Extracted records: Begin
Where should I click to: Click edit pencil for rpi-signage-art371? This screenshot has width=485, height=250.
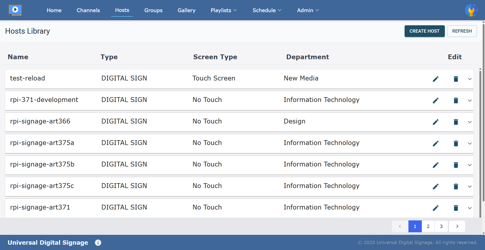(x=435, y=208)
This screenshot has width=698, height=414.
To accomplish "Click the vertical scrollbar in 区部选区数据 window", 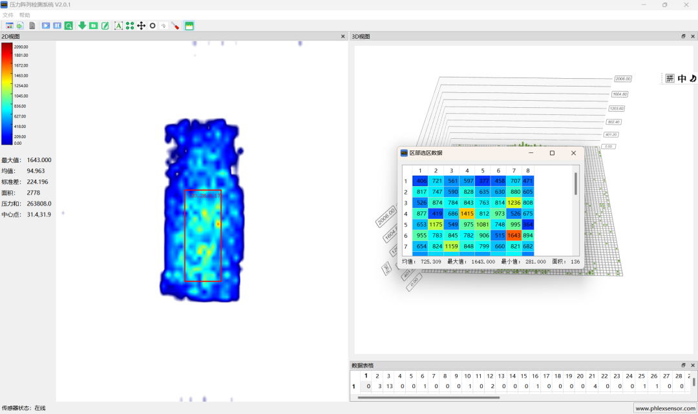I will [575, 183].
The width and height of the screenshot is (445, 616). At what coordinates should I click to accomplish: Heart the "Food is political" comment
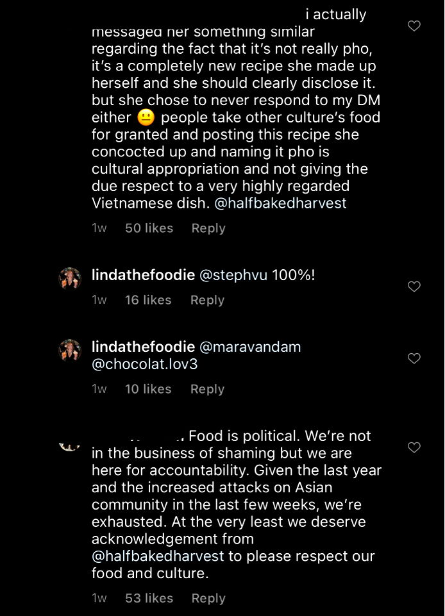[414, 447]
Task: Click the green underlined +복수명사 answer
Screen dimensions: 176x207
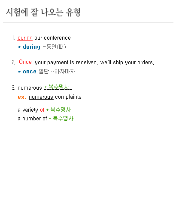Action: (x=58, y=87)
Extracted records: End
Extracted records: Begin
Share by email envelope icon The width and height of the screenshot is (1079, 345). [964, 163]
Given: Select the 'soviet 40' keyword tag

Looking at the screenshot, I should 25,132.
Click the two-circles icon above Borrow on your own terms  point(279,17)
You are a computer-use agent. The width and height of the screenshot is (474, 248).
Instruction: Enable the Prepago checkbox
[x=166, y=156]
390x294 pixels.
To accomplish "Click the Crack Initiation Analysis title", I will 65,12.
Extracted records: End
Extracted records: Begin
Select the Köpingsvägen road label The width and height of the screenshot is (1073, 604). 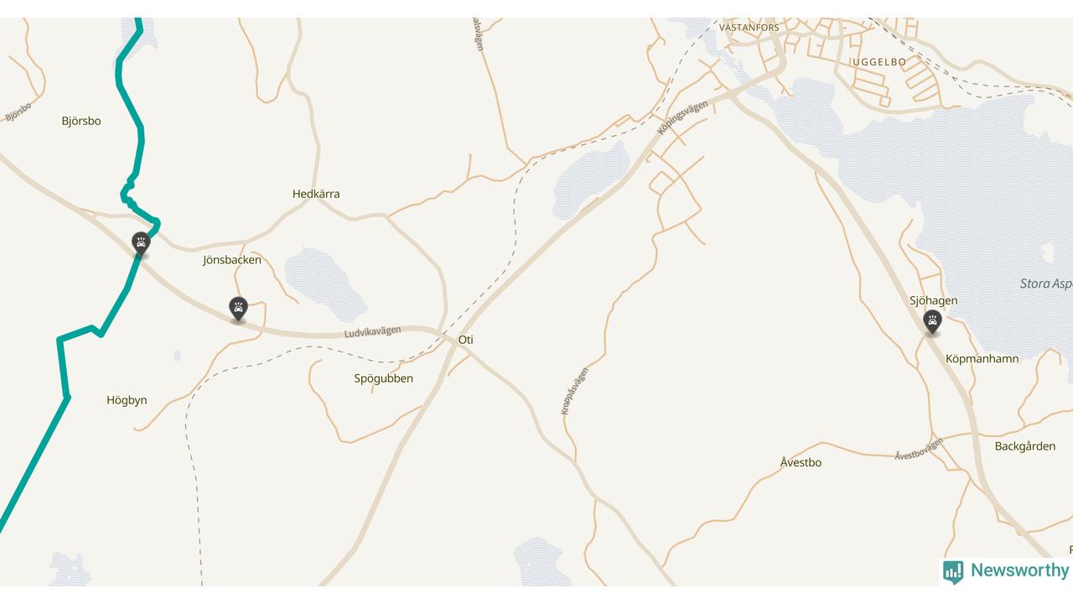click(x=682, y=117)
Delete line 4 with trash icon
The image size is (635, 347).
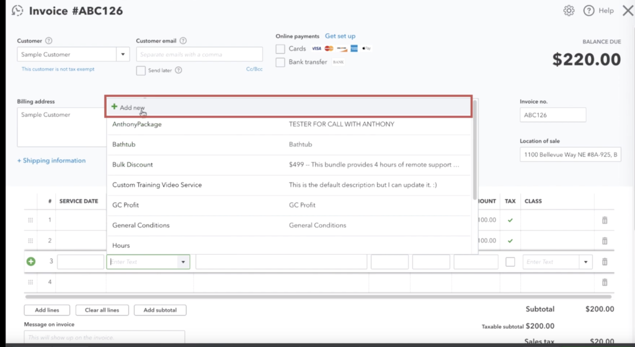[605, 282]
Extracted records: End
- Problem details -
From the entries above, extract each line containing "icon".

- Final answer -
Share by email envelope icon The width and height of the screenshot is (1079, 345). [964, 163]
Click the two-circles icon above Borrow on your own terms  point(279,17)
Delete line 4 with trash icon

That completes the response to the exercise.